◆ Exercise goal ◆
Can you copy out, word for word, the lines in the rows below, beginning at the line that contains "has width=1000, height=580." and stopping after the line that contains "Looking at the image, I should click on (82, 190)."?

◆ Exercise inputs ◆
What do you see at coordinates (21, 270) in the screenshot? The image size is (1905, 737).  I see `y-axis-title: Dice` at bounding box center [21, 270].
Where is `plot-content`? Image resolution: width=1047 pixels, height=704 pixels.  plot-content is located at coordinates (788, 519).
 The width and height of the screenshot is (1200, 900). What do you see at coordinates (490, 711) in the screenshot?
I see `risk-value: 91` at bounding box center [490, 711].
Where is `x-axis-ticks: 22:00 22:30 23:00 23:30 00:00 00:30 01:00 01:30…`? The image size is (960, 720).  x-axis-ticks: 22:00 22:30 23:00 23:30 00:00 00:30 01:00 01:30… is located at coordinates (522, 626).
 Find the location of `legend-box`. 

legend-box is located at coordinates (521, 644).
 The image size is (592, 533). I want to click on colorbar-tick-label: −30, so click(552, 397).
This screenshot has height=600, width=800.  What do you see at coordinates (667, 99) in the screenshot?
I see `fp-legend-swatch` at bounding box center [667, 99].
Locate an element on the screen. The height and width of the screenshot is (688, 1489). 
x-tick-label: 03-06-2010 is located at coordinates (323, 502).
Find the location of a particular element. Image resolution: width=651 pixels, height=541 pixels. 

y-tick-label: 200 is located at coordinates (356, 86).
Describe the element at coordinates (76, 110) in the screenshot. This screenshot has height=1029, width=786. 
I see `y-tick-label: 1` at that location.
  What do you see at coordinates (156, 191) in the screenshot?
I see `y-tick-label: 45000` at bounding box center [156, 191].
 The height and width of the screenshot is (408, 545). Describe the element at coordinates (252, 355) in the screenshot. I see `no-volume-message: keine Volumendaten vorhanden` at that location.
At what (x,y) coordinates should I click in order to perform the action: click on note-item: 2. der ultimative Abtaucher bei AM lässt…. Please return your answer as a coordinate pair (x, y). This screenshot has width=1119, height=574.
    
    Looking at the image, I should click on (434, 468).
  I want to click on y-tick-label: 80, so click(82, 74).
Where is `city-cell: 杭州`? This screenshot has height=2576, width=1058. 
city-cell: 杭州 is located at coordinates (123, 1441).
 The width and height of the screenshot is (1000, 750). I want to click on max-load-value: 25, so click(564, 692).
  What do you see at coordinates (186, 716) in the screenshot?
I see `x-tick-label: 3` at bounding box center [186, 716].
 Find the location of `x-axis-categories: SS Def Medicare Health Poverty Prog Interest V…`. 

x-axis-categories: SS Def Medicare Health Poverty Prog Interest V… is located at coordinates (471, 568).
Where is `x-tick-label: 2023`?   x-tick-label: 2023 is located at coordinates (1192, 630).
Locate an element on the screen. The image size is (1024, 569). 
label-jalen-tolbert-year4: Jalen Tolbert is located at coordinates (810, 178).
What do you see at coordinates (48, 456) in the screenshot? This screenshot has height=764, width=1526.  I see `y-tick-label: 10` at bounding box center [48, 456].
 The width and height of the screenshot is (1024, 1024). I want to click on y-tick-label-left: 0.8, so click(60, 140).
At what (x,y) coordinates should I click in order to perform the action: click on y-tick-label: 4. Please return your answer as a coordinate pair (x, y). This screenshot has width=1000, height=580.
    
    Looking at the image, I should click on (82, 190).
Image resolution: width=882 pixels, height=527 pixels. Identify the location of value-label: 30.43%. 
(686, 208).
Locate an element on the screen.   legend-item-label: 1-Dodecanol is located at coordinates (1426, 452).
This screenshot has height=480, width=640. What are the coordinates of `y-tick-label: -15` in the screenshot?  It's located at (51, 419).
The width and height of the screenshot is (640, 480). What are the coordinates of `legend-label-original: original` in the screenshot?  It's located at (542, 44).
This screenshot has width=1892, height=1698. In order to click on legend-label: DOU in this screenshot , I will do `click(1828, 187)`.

◆ Result of this exercise ◆
At what (x,y) coordinates should I click in order to perform the action: click on y-tick-label: 4. Please return your answer as a coordinate pair (x, y). This screenshot has width=1000, height=580.
    
    Looking at the image, I should click on (82, 190).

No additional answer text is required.